(Records from a data collection)
◇ ◇ ◇ ◇ ◇ ◇ ◇

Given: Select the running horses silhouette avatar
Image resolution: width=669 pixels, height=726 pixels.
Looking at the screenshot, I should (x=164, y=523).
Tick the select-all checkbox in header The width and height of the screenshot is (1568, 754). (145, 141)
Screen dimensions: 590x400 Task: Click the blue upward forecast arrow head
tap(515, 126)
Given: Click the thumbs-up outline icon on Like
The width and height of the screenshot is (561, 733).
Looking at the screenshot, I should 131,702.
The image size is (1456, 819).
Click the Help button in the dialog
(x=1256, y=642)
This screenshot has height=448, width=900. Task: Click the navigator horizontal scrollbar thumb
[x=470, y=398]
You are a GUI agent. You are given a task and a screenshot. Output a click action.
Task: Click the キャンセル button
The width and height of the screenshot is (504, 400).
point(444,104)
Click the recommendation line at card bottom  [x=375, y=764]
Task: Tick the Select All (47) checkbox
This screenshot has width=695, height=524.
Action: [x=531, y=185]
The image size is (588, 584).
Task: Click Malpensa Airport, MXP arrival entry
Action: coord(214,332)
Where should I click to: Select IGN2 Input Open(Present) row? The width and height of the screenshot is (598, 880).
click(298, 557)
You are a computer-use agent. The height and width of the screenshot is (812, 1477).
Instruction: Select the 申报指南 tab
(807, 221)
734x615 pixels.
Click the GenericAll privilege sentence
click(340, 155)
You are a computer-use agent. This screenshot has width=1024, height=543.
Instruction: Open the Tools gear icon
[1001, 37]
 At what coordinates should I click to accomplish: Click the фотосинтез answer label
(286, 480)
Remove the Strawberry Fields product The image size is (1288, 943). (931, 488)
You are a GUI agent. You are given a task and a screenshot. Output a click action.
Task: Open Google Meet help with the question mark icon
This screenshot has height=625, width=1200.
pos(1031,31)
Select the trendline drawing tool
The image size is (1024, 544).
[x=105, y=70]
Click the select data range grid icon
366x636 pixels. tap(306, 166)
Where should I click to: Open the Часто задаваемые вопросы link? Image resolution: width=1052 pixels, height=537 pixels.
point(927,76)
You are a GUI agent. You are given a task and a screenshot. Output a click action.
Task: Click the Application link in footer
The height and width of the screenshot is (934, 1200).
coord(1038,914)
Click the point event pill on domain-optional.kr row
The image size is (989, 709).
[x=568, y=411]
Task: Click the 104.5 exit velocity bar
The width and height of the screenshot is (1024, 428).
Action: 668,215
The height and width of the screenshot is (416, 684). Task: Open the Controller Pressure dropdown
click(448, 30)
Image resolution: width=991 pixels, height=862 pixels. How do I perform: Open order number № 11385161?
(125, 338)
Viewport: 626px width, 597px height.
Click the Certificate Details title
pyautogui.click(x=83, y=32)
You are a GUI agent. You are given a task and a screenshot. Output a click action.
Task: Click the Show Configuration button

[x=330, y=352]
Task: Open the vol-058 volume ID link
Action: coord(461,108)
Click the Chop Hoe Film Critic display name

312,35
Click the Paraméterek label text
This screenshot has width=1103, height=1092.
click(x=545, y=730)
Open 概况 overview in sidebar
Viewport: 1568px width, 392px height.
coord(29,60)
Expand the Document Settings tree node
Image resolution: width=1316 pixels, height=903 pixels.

◇ ◇ ◇ ◇ ◇ ◇ ◇

▸ The request
Copy out the lines running from the one containing "Remove the Strawberry" down to the one containing "Action: coord(461,108)", both included, repeating them exactly.

▸ Answer for this exercise
Remove the Strawberry Fields product The image size is (1288, 943). (931, 488)
You are a GUI agent. You are given a task and a screenshot. Output a click action.
Task: Open Google Meet help with the question mark icon
This screenshot has height=625, width=1200.
pos(1031,31)
Select the trendline drawing tool
The image size is (1024, 544).
[x=105, y=70]
Click the select data range grid icon
366x636 pixels. tap(306, 166)
Where should I click to: Open the Часто задаваемые вопросы link? Image resolution: width=1052 pixels, height=537 pixels.
point(927,76)
You are a GUI agent. You are given a task and a screenshot. Output a click action.
Task: Click the Application link in footer
The height and width of the screenshot is (934, 1200).
coord(1038,914)
Click the point event pill on domain-optional.kr row
The image size is (989, 709).
[x=568, y=411]
Task: Click the 104.5 exit velocity bar
The width and height of the screenshot is (1024, 428).
Action: 668,215
The height and width of the screenshot is (416, 684). Task: Open the Controller Pressure dropdown
click(448, 30)
Image resolution: width=991 pixels, height=862 pixels. How do I perform: Open order number № 11385161?
(125, 338)
Viewport: 626px width, 597px height.
Click the Certificate Details title
pyautogui.click(x=83, y=32)
You are a GUI agent. You are given a task and a screenshot. Output a click action.
Task: Click the Show Configuration button

[x=330, y=352]
Task: Open the vol-058 volume ID link
Action: coord(461,108)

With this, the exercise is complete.